Section 2 (Privacy), paragraph 2.3 (Processing of Personal Data; GDPR), point b. (Processing Details) and d. (Use of Subprocessors) shall be amended to reflect that:
a) Where Publisher processes Personal Data of Customer’s representatives and personnel (including employees and contractors) for the purpose of (1) ensuring the proper and efficient performance of the contract, including by enabling Customer’s personnel to access the Offering (for example, via a dashboard or any other tool made available by Publisher), (2) keeping records of the contractual relationship, (3) maintaining, evaluating, developing and improving Publisher’s services and (4) business communication generally, Publisher is a separate controller of such Personal Data;
b) Processing activities listed in point (a) are not governed by the Agreement, and Personal Data processed for the above purposes shall not be considered “Customer Data”. Use of such Personal Data is governed by each Party’s respective privacy notice. Publisher’s privacy notice is made available to Customer via the Marketplace, and Customer shall be responsible for ensuring that Publisher’s privacy notice is made available to the relevant data subjects;
c) Customer hereby consents to the following subprocessors that Fonoa uses to provide the Offering:
Section 3 (Confidentiality), paragraph 3.5 (Duration of Confidentiality obligation) shall be amended to reflect that:
a) Confidentiality obligations set out in the Agreement apply: (1) for Customer Data, until deleted by Publisher; and (2) for other types of Confidential Information, confidentiality obligations shall survive the expiration or termination of the Agreement and shall remain effective to the maximum extent permitted under the applicable law.

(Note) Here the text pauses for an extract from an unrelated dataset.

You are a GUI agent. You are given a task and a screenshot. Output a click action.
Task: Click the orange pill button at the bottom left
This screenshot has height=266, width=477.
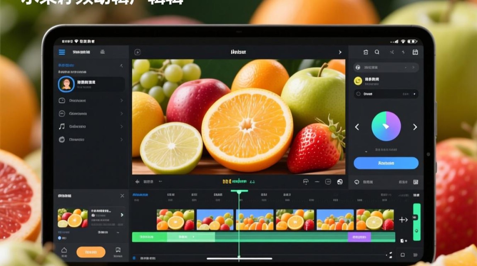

Section 8 (Limitation of Liability), point a. (Subscriptions) shall be amended to reflect that:
a) Publisher’s maximum liability to Customer for any incident giving rise to a claim will not exceed the amount Customer paid for the Offering during the 12 months before the incident.
b) Publisher’s maximum liability to Customer for any unauthorised access, use, or disclosure of Customer Data due to a breach of Publisher’s obligations under Section II(6) (Security), Publisher’s maximum liability to Customer will not exceed three times (3x) the amount Customer paid for the Offering during the 12 months before the incident.

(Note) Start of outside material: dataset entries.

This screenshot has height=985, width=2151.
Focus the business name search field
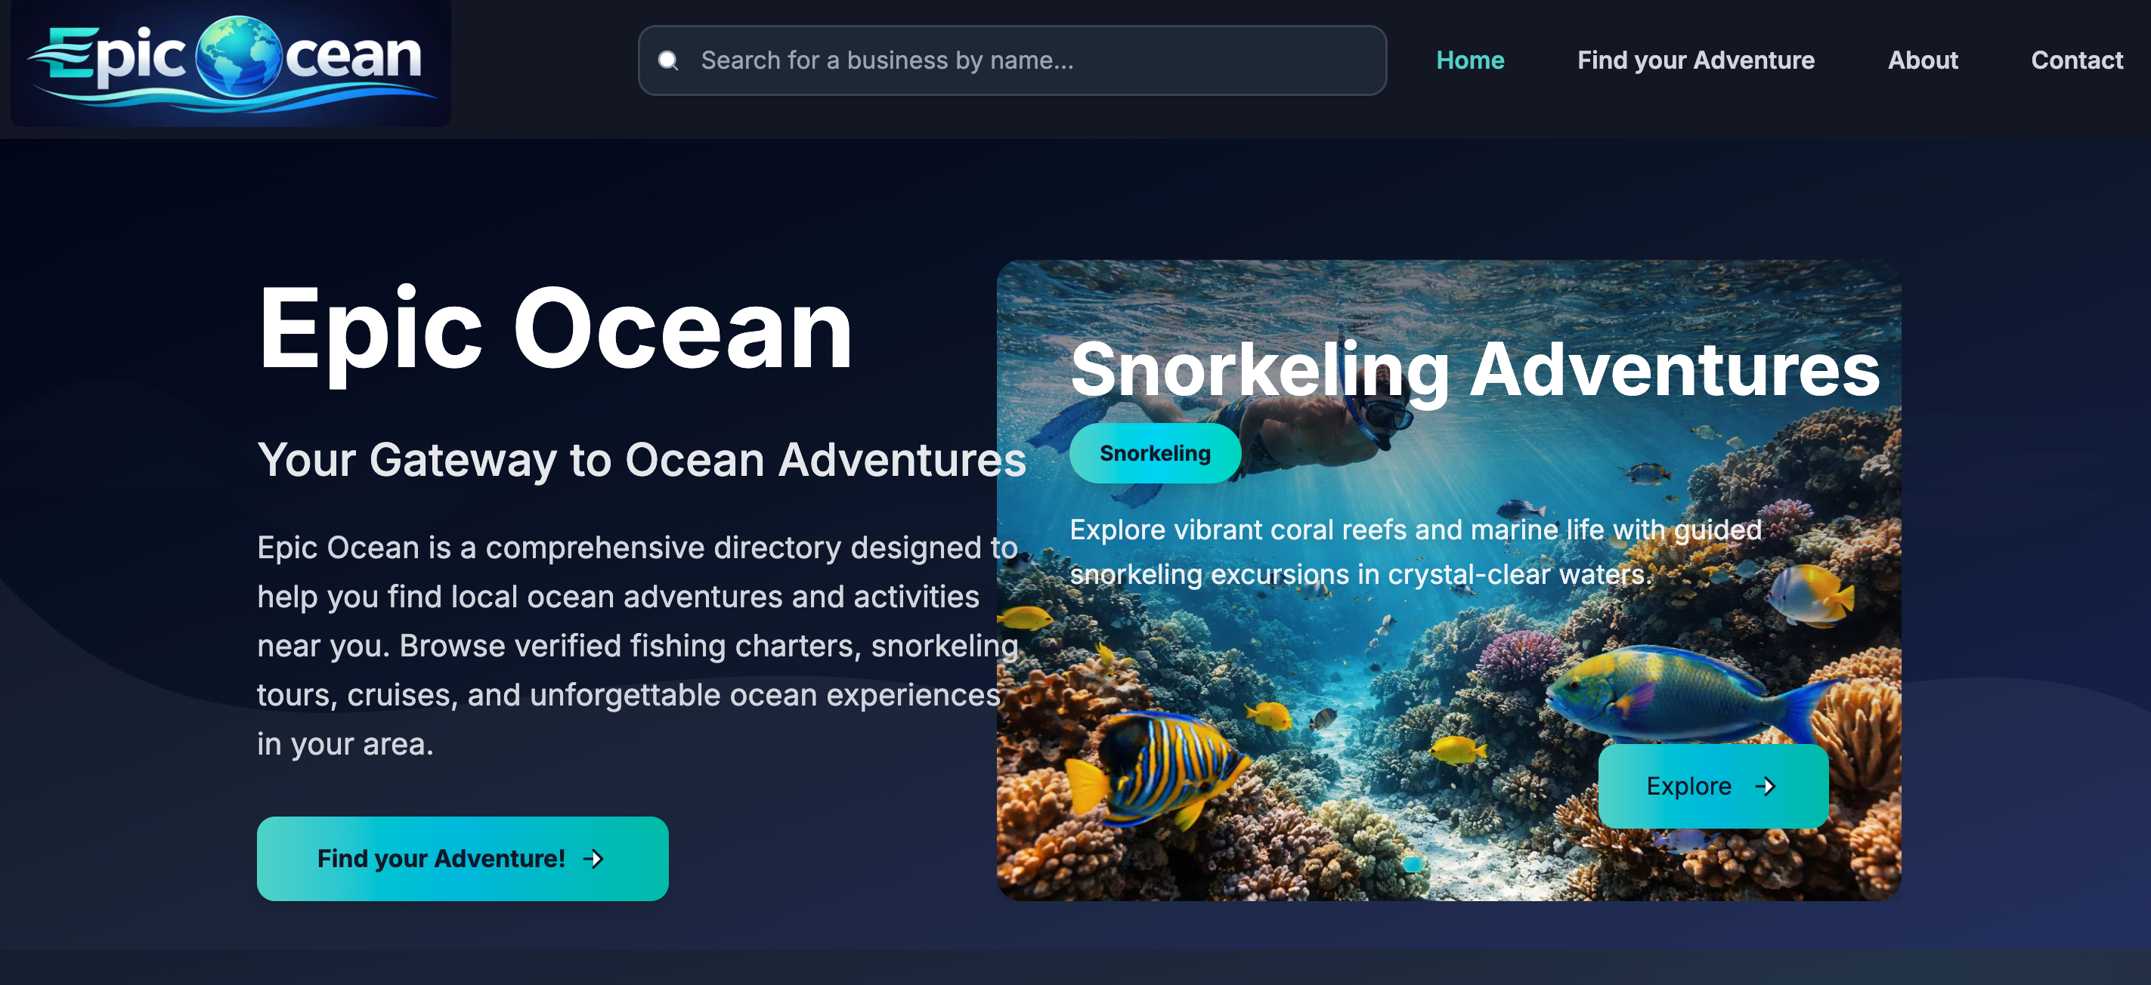(x=1012, y=60)
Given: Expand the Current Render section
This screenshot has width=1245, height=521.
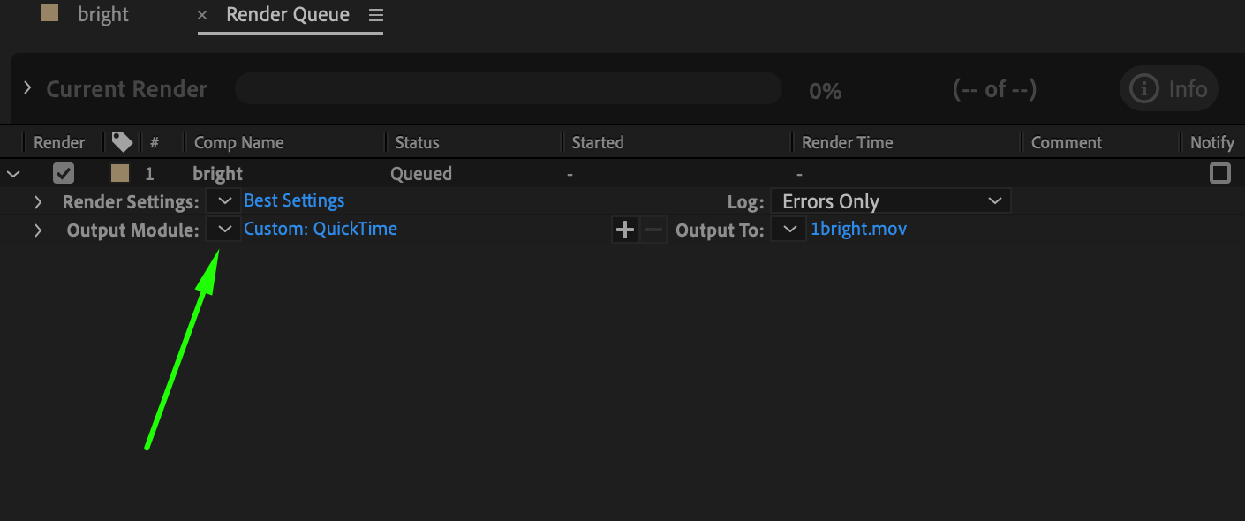Looking at the screenshot, I should 27,88.
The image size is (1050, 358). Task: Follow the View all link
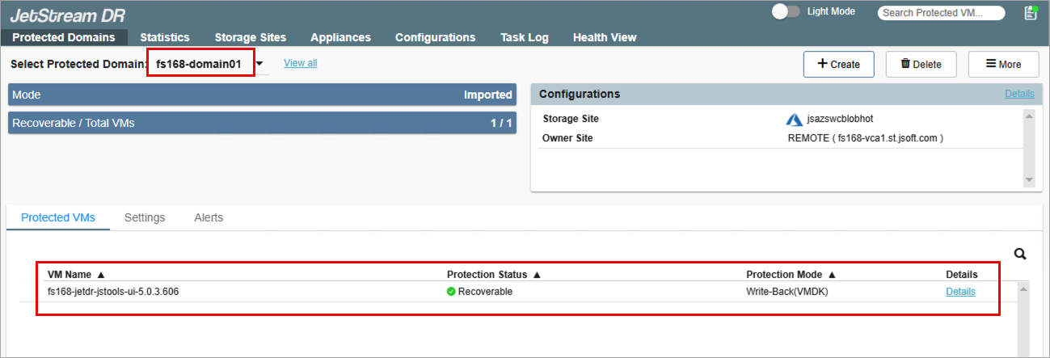tap(300, 63)
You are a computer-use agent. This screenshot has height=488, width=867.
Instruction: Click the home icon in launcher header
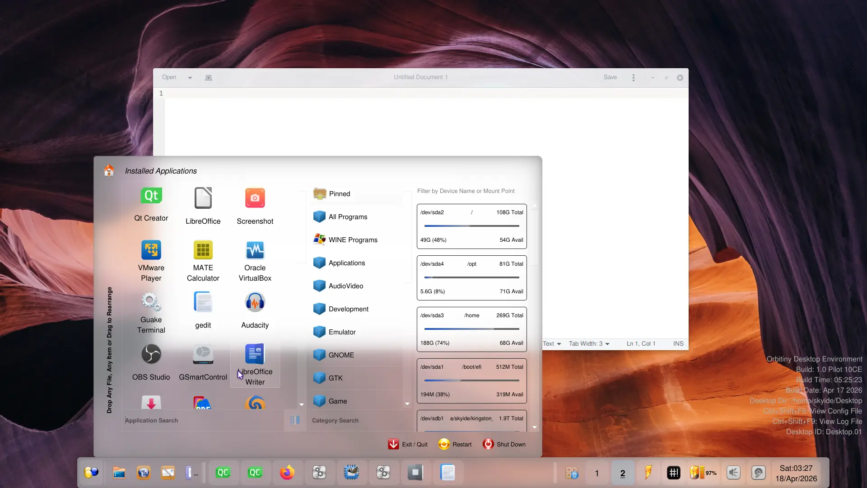coord(109,171)
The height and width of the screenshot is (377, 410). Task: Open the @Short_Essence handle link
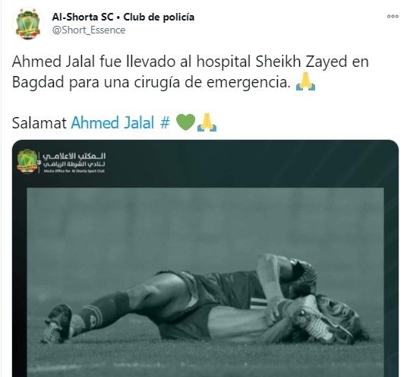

Section 11 (Miscellaneous), paragraph 11.10 (Applicable law) shall be amended to reflect that:
a) The Agreement and any dispute(s) or claim(s) arising out of or in connection with it or its subject matter or formation (including non-contractual dispute(s) or claim(s)) shall be governed by and construed in accordance with the laws of Ireland without regard to conflict of law principles.

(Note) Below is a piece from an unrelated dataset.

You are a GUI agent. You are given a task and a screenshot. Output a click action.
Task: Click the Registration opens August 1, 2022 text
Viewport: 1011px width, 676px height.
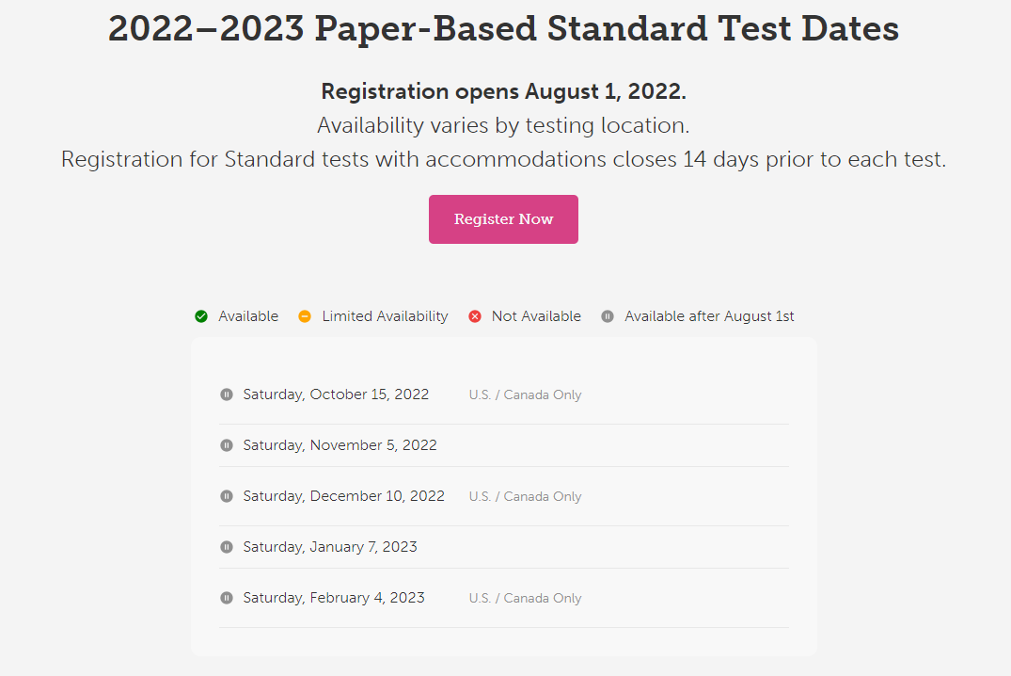pos(504,91)
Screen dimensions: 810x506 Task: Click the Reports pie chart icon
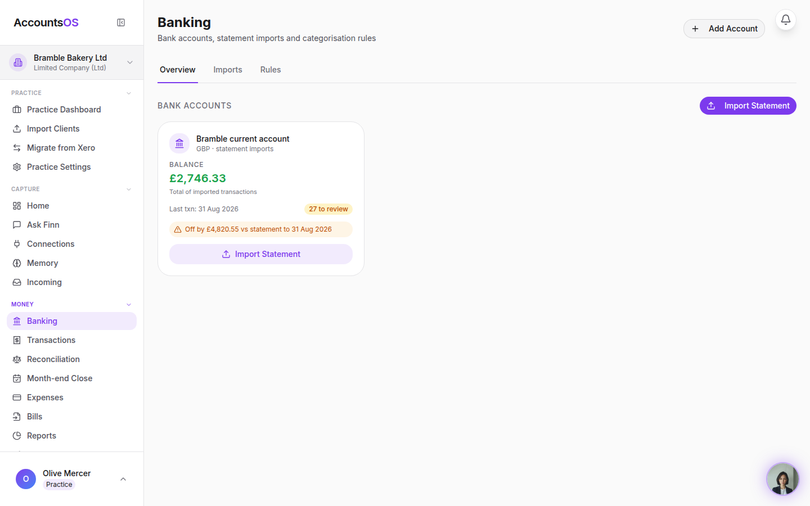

b) The Parties irrevocably consent and agree to arbitrate any dispute relating to or arising out of the Agreement, the services provided by Publisher and/or the termination of the Agreement, and irrevocably agree that all claims in respect of such suit or proceeding shall be determined only in arbitration, including the arbitrability of any such claim or dispute. The Parties agree that such arbitration shall be held in Dublin, Ireland in English, pursuant to the then current JAMS Rules of Arbitration. The arbitrator shall issue a written ruling and the prevailing party shall be entitled to an award of reasonable costs and expenses, including reasonable attorneys’ fees. Judgement on the award rendered by the arbitrator may be entered in any court having jurisdiction thereof. Notwithstanding anything to the contrary, with respect to matters involving intellectual property and/or injunctive relief, either party may seek relief in any court of competent jurisdiction (and is not limited to resolution through arbitration).